### Goal of the exercise
Starting at the beginning of the items and ending with the line that contains "should pyautogui.click(x=922, y=207).", output those lines as a JSON list of strings, one string per line, with blank lines omitted.

### Supplied entries
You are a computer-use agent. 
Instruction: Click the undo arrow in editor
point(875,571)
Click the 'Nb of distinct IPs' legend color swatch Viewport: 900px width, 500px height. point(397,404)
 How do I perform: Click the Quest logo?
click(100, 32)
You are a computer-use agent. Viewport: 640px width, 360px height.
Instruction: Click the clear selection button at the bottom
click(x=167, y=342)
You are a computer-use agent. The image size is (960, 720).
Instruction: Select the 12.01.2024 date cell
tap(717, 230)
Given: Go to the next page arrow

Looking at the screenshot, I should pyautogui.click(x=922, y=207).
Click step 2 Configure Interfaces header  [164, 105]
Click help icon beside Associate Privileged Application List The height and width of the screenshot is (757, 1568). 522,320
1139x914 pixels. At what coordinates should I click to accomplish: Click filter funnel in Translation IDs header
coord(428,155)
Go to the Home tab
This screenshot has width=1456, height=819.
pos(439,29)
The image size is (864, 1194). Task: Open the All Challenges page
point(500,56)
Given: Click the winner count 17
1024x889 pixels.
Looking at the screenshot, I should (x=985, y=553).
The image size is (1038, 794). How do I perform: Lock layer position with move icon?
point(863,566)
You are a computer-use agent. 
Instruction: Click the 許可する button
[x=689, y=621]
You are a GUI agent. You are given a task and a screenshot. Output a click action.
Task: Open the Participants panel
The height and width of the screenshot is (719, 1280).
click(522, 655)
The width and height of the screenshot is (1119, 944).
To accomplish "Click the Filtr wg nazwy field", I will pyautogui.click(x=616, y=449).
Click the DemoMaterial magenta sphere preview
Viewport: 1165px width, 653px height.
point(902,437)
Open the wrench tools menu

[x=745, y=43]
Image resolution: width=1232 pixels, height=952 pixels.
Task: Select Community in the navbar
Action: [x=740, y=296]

### Result for this exercise
[
  "You are a computer-use agent. ",
  "Instruction: Click the undo arrow in editor",
  "point(875,571)",
  "Click the 'Nb of distinct IPs' legend color swatch Viewport: 900px width, 500px height. point(397,404)",
  " How do I perform: Click the Quest logo?",
  "click(100, 32)",
  "You are a computer-use agent. Viewport: 640px width, 360px height.",
  "Instruction: Click the clear selection button at the bottom",
  "click(x=167, y=342)",
  "You are a computer-use agent. The image size is (960, 720).",
  "Instruction: Select the 12.01.2024 date cell",
  "tap(717, 230)",
  "Given: Go to the next page arrow",
  "Looking at the screenshot, I should pyautogui.click(x=922, y=207)."
]